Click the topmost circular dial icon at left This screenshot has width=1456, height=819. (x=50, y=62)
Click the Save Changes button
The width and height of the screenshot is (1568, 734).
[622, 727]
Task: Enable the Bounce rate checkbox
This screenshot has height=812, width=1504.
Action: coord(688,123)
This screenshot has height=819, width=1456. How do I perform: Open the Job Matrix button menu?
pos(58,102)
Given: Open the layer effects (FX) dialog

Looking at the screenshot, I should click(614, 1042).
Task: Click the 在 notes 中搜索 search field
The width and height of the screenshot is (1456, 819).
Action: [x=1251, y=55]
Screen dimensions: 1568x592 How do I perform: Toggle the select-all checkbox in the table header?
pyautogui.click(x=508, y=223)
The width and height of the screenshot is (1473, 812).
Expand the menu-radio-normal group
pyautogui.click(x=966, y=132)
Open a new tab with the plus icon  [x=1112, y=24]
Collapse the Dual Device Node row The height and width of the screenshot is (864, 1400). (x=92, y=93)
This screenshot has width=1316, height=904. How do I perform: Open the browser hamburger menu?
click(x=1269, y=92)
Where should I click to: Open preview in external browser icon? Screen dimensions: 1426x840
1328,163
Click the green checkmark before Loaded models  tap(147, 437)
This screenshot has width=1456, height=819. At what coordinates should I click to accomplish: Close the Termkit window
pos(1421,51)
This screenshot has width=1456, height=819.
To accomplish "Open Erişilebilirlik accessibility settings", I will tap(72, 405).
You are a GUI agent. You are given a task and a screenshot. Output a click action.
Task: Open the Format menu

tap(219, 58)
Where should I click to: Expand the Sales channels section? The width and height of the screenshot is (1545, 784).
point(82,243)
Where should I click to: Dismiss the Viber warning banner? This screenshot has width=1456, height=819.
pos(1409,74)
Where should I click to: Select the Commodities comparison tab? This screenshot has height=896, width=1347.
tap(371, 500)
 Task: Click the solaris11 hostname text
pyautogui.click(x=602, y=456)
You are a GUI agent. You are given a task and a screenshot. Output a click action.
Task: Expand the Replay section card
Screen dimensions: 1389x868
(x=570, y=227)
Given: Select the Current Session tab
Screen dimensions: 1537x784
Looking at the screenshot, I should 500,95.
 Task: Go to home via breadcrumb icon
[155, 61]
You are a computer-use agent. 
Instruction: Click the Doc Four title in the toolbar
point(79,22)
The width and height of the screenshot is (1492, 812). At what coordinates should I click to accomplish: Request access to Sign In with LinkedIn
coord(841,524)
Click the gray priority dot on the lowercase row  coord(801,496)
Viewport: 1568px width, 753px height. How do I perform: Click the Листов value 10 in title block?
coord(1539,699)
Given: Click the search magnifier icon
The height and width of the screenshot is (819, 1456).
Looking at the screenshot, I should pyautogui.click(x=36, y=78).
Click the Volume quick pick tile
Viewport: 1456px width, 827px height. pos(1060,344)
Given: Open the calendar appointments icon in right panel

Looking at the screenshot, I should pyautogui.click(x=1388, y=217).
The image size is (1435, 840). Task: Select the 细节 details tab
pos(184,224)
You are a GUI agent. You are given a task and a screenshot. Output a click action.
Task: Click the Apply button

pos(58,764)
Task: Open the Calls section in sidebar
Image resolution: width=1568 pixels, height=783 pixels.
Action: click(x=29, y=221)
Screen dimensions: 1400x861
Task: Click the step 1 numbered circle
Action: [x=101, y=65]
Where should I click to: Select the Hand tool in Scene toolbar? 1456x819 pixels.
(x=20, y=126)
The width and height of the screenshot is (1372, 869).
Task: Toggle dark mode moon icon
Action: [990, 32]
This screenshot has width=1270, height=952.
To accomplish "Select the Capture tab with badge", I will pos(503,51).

Action item |
Quote each line of the listing above exactly.

Finished task |
Click the topmost circular dial icon at left This screenshot has width=1456, height=819. (x=50, y=62)
Click the Save Changes button
The width and height of the screenshot is (1568, 734).
[622, 727]
Task: Enable the Bounce rate checkbox
This screenshot has height=812, width=1504.
Action: coord(688,123)
This screenshot has height=819, width=1456. How do I perform: Open the Job Matrix button menu?
pos(58,102)
Given: Open the layer effects (FX) dialog

Looking at the screenshot, I should click(614, 1042).
Task: Click the 在 notes 中搜索 search field
The width and height of the screenshot is (1456, 819).
Action: [x=1251, y=55]
Screen dimensions: 1568x592 How do I perform: Toggle the select-all checkbox in the table header?
pyautogui.click(x=508, y=223)
The width and height of the screenshot is (1473, 812).
Expand the menu-radio-normal group
pyautogui.click(x=966, y=132)
Open a new tab with the plus icon  [x=1112, y=24]
Collapse the Dual Device Node row The height and width of the screenshot is (864, 1400). (x=92, y=93)
This screenshot has width=1316, height=904. How do I perform: Open the browser hamburger menu?
click(x=1269, y=92)
Where should I click to: Open preview in external browser icon? Screen dimensions: 1426x840
1328,163
Click the green checkmark before Loaded models  tap(147, 437)
This screenshot has width=1456, height=819. At what coordinates should I click to accomplish: Close the Termkit window
pos(1421,51)
This screenshot has width=1456, height=819.
To accomplish "Open Erişilebilirlik accessibility settings", I will tap(72, 405).
You are a GUI agent. You are given a task and a screenshot. Output a click action.
Task: Open the Format menu

tap(219, 58)
Where should I click to: Expand the Sales channels section? The width and height of the screenshot is (1545, 784).
point(82,243)
Where should I click to: Dismiss the Viber warning banner? This screenshot has width=1456, height=819.
pos(1409,74)
Where should I click to: Select the Commodities comparison tab? This screenshot has height=896, width=1347.
tap(371, 500)
 Task: Click the solaris11 hostname text
pyautogui.click(x=602, y=456)
You are a GUI agent. You are given a task and a screenshot. Output a click action.
Task: Expand the Replay section card
Screen dimensions: 1389x868
(x=570, y=227)
Given: Select the Current Session tab
Screen dimensions: 1537x784
Looking at the screenshot, I should 500,95.
 Task: Go to home via breadcrumb icon
[155, 61]
You are a computer-use agent. 
Instruction: Click the Doc Four title in the toolbar
point(79,22)
The width and height of the screenshot is (1492, 812). At what coordinates should I click to accomplish: Request access to Sign In with LinkedIn
coord(841,524)
Click the gray priority dot on the lowercase row  coord(801,496)
Viewport: 1568px width, 753px height. How do I perform: Click the Листов value 10 in title block?
coord(1539,699)
Given: Click the search magnifier icon
The height and width of the screenshot is (819, 1456).
Looking at the screenshot, I should pyautogui.click(x=36, y=78).
Click the Volume quick pick tile
Viewport: 1456px width, 827px height. pos(1060,344)
Given: Open the calendar appointments icon in right panel

Looking at the screenshot, I should pyautogui.click(x=1388, y=217).
The image size is (1435, 840). Task: Select the 细节 details tab
pos(184,224)
You are a GUI agent. You are given a task and a screenshot. Output a click action.
Task: Click the Apply button

pos(58,764)
Task: Open the Calls section in sidebar
Image resolution: width=1568 pixels, height=783 pixels.
Action: click(x=29, y=221)
Screen dimensions: 1400x861
Task: Click the step 1 numbered circle
Action: [x=101, y=65]
Where should I click to: Select the Hand tool in Scene toolbar? 1456x819 pixels.
(x=20, y=126)
The width and height of the screenshot is (1372, 869).
Task: Toggle dark mode moon icon
Action: [990, 32]
This screenshot has width=1270, height=952.
To accomplish "Select the Capture tab with badge", I will pos(503,51).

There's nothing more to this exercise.